- _Information shown_:

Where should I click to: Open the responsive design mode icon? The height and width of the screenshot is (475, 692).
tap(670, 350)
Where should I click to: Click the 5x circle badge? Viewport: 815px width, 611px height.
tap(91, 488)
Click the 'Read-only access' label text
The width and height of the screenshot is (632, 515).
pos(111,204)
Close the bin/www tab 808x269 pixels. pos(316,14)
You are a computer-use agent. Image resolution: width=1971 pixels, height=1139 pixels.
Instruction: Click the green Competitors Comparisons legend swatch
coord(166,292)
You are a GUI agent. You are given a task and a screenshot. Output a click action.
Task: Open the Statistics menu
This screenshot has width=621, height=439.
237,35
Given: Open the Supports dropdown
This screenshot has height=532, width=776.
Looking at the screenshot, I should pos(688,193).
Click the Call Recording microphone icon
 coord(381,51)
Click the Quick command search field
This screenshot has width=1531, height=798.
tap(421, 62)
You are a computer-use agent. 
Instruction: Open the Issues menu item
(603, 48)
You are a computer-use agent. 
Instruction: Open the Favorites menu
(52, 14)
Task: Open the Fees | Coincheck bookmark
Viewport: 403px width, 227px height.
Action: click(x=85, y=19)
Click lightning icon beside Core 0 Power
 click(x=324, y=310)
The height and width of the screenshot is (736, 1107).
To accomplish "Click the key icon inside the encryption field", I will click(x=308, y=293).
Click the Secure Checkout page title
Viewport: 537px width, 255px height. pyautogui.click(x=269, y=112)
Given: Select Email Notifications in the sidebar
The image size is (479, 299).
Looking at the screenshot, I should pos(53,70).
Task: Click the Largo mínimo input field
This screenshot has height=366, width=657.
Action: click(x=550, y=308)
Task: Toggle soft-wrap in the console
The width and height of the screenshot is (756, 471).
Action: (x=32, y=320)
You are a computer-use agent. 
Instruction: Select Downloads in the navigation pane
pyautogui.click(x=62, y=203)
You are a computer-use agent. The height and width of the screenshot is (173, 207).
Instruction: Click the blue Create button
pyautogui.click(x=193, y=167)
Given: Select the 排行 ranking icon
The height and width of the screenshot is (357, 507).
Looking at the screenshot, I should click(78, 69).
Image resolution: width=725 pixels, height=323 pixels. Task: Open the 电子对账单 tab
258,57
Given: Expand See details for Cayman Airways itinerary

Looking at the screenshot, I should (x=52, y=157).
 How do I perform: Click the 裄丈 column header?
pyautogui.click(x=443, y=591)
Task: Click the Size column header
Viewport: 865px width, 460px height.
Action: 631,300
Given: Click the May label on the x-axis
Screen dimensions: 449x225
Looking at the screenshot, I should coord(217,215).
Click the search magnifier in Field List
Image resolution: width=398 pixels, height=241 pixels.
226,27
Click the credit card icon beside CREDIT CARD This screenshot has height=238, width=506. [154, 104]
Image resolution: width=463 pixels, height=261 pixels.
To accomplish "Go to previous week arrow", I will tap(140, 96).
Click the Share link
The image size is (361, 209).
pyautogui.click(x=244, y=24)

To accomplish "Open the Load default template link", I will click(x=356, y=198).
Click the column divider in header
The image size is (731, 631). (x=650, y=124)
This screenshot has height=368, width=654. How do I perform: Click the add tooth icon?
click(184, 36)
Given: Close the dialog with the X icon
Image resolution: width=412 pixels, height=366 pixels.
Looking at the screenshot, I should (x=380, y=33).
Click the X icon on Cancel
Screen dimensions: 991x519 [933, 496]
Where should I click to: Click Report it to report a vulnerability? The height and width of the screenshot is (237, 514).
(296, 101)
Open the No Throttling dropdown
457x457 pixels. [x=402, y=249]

- _Work request_: From the material above, retype precisely the lines between the line holding "Instruction: Open the Favorites menu" and the line holding "Click the credit", inclusive, and nothing beyond them.

- _Solution to this exercise_:
Instruction: Open the Favorites menu
(52, 14)
Task: Open the Fees | Coincheck bookmark
Viewport: 403px width, 227px height.
Action: click(x=85, y=19)
Click lightning icon beside Core 0 Power
 click(x=324, y=310)
The height and width of the screenshot is (736, 1107).
To accomplish "Click the key icon inside the encryption field", I will click(x=308, y=293).
Click the Secure Checkout page title
Viewport: 537px width, 255px height. pyautogui.click(x=269, y=112)
Given: Select Email Notifications in the sidebar
The image size is (479, 299).
Looking at the screenshot, I should pos(53,70).
Task: Click the Largo mínimo input field
This screenshot has height=366, width=657.
Action: click(x=550, y=308)
Task: Toggle soft-wrap in the console
The width and height of the screenshot is (756, 471).
Action: (x=32, y=320)
You are a computer-use agent. 
Instruction: Select Downloads in the navigation pane
pyautogui.click(x=62, y=203)
You are a computer-use agent. The height and width of the screenshot is (173, 207).
Instruction: Click the blue Create button
pyautogui.click(x=193, y=167)
Given: Select the 排行 ranking icon
The height and width of the screenshot is (357, 507).
Looking at the screenshot, I should click(78, 69).
Image resolution: width=725 pixels, height=323 pixels. Task: Open the 电子对账单 tab
258,57
Given: Expand See details for Cayman Airways itinerary

Looking at the screenshot, I should (x=52, y=157).
 How do I perform: Click the 裄丈 column header?
pyautogui.click(x=443, y=591)
Task: Click the Size column header
Viewport: 865px width, 460px height.
Action: 631,300
Given: Click the May label on the x-axis
Screen dimensions: 449x225
Looking at the screenshot, I should coord(217,215).
Click the search magnifier in Field List
Image resolution: width=398 pixels, height=241 pixels.
226,27
Click the credit card icon beside CREDIT CARD This screenshot has height=238, width=506. [154, 104]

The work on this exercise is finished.